Sec.43(5) of RERA does not override High Court’s power under Article 226 of Constitution; HC can alter/modify/waive requirement of mandatory pre-deposit: P&H HC
Read Order: Ramprastha Promoters And Developers Pvt. Ltd. v. Union Of India And Others
Monika Rahar
Chandigarh, January 31, 2022: While dealing with a case relating to the Real Estate (Regulatory and Development) Act 2016, the Punjab and Haryana High Court has held that the scheme of the Act entitles an allottee to seek the return of the amount along with interest and compensation and the Regulatory Authority would have the jurisdiction to entertain a complaint in such matter.
The Division Bench of Justice Tejinder Singh Dhindsa and Justice Vindo S. Bhardwaj also opined that Section 43(5) of the Act of 2016 does not over-ride the powers of the High Court under Article 226 of the Constitution and there is no prohibition against the High Court in exercising its jurisdiction in an appropriate case and to alter/modify/waive the requirement of mandatory pre-deposit.
In this case, the petitioners (real state developers) were aggrieved by the orders of the Haryana Real Estate Regulatory Authority and the ‘onerous’ condition of pre-deposit given under Section 43(5) of the Act of 2016. This condition requires the promoters (like petitioners) to deposit at least thirty per cent or more of the penalty or the total amount to be paid to the allottee including interest and compensation, before their appeal against the decision of RERA Authority or of adjudicating officer is heard by the Appellate Tribunal.
The Court addressed two broad issues, the first of which was, whether the Authority has jurisdiction to direct return/refund of the amount and/or interest to the allottee under Sections 12, 14, 18 and 19 of the Act of 2016.
To address it, the Court looked into the relevant provisions of the Act of 2016 and opined that the scheme of the Act entitles an allottee to seek the return of the amount along with interest and compensation. The Court referred to the provisions of Sections 12, 14, 18 and 19 to observe that the legislature used the word ‘interest on deposit/refund’ distinct from the use of the word ‘compensation’.
“Thus, the award of prescribed rate of interest on the deposit/refund due to delay on the part of the promoter is not the same as adjudging compensation and award of interest thereupon by the Adjudicating Officer… Thus, the compensatory relief under the scheme of the Act has been kept separate and distinct and accrues in the event of occurrence of certain prerequisites and for which the determination is to be done by the Adjudicating Officer’’, opined the Court.

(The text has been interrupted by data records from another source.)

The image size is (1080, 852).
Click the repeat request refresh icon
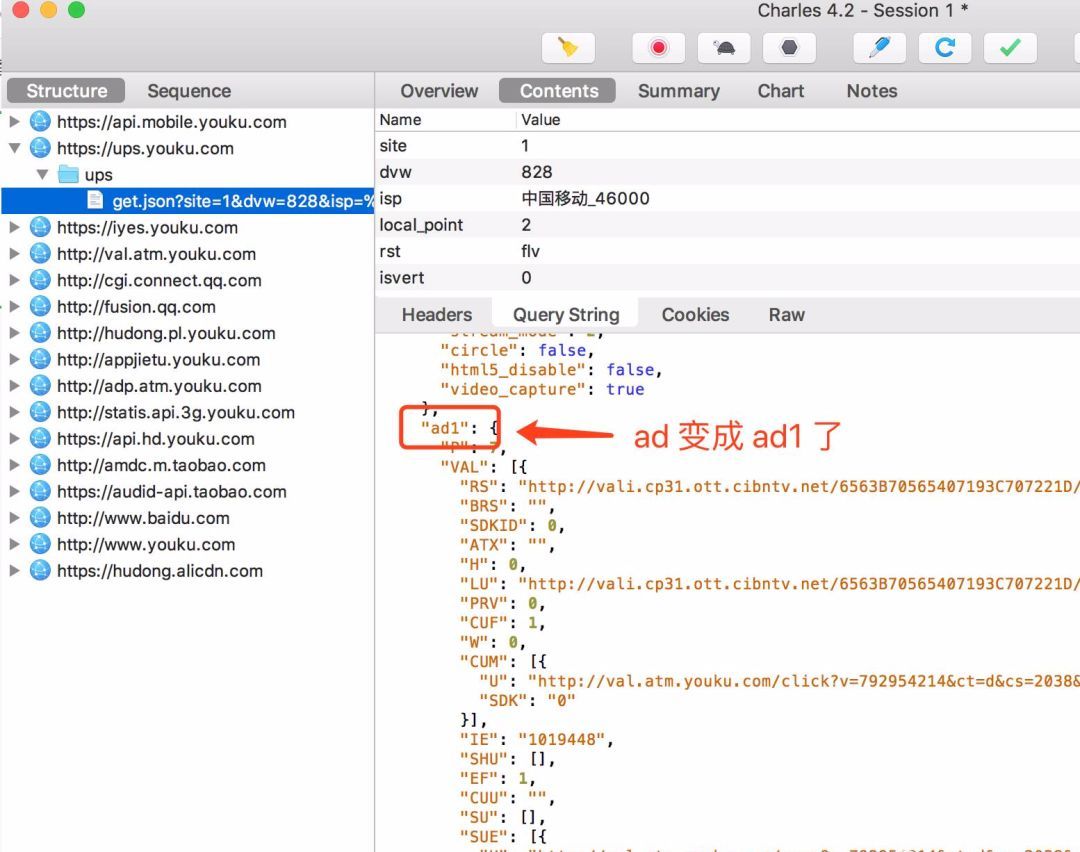coord(944,47)
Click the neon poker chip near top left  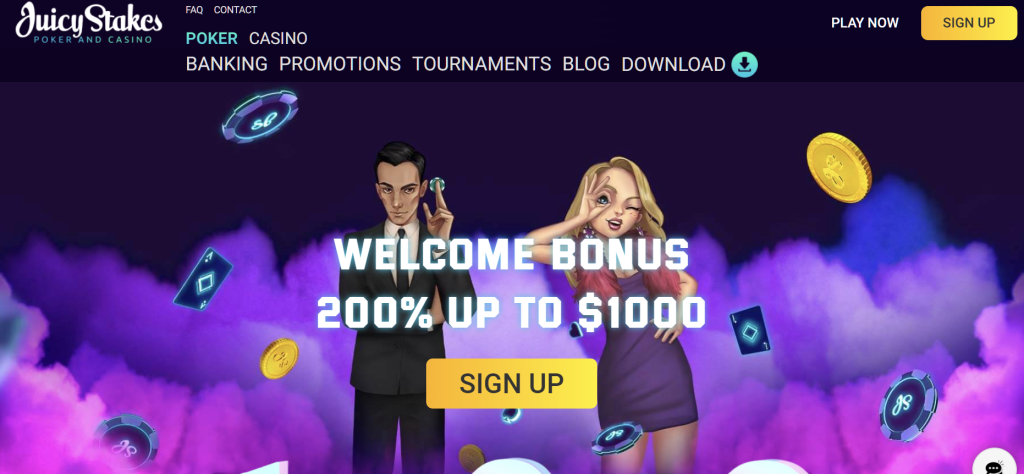260,116
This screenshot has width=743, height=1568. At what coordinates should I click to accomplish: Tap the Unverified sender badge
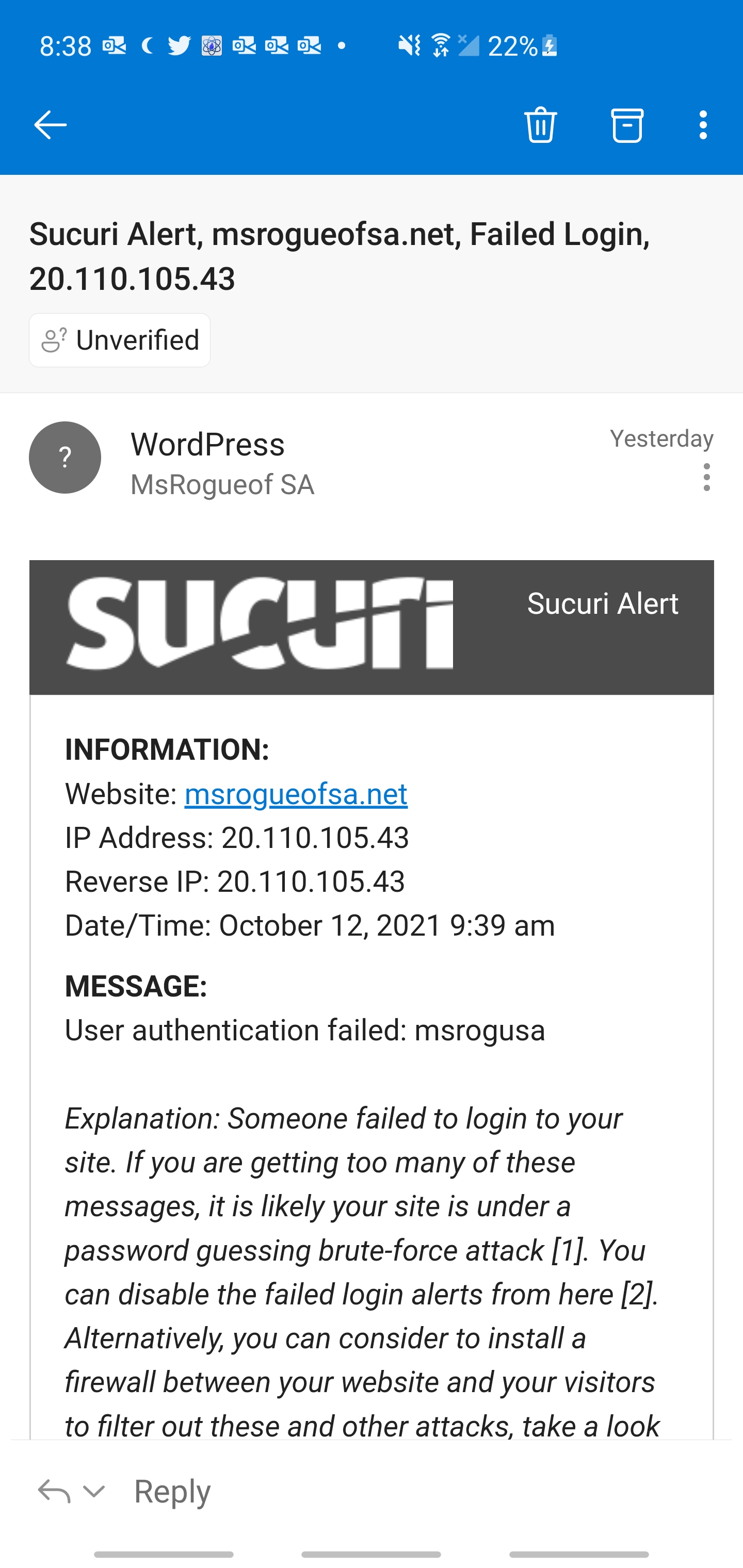coord(120,340)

According to Bench, per contra, the entitlement of the allottee to claim interest on the payment made in the event of his withdrawal from the project or for the period of delay in handing over the possession, is a part of the statutory scheme and is not part of interest by way of compensation.
Lastly, while making reference to the decision of the Supreme Court in M/s NewTech Promoters and Developers Private Limited Vs. State of UP And Others etc (Civil Appeal Nos.6745-6749 of 2021), the Court concluded that the Haryana Real Estate Regulatory Authority would have the jurisdiction to entertain a complaint seeking a refund of the amount and interest on the refund amount as well as for payment of interest on delayed delivery of possession and/or penalty and interest thereon. The jurisdiction in such matters would not be with the Adjudicating Officer.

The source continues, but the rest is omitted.